Para Jesus, o verdadeiro amor sempre perdoa, não guarda mágoas, nem ressentimentos, nem deseja a vingança. Quem ama não odeia, não deseja o mal do outro, muito pelo contrário, está sempre pronto para ajudá-lo a mudar de atitude. A grande novidade de Jesus é o ‘amor aos inimigos’. Ele prega o amor àqueles que te desejam o mal, falam mal de ti, te destroem com palavras ou ações. O amor a Deus só é verdadeiro quando se reflete no amor incondicional, sem medidas, mas, sobretudo, àqueles que querem a tua ruína. É a esses que devemos amar e perdoar, e nunca ameaçar revide, ou prometer vingança. É realmente uma verdadeira curva fora do nível, ou seja, é uma atitude sobrenatural. Humanamente tendemos a dar o troco na mesma medida, seja ele bom ou ruim. Sobrenaturalmente, sempre pagamos o mal com o bem, a destruição com a construção, o negativo com o positivo, as palavras violentas com palavras de ternura e compaixão.

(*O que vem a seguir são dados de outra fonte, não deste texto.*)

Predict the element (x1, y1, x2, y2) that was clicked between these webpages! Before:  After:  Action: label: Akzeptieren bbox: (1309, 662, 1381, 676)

A novidade da boa nova do evangelho passa obrigatoriamente pelo amor aos inimigos, do contrário, não compreendemos a mensagem de Jesus e não podemos assumir o nome de cristão. Uma coisa bem simples e fácil é elevar o nome de Jesus, até gritá-lo aos quatro cantos do mundo, mas isso nem sempre quer dizer que eu o amo e o compreendo. Como disse ele mesmo, ‘não é quem diz Senhor, Senhor que entrará no Reino dos Céus, mas aquele que faz a vontade do meu Pai’. E qual é a vontade principal do Pai, revelada em Jesus? Um amor compassivo, misericordioso, cheio de ternura, que ama a todos, que quer o bem a todos, mas, especialmente, ama e deseja o bem dos seus inimigos. Se esse não for o nosso comportamento, talvez ainda estejamos agindo de acordo com a lei de Talião, ou pior, de modo desproporcional e selvagem. Somente o ‘amor aos inimigos’ nos torna verdadeiros cristãos.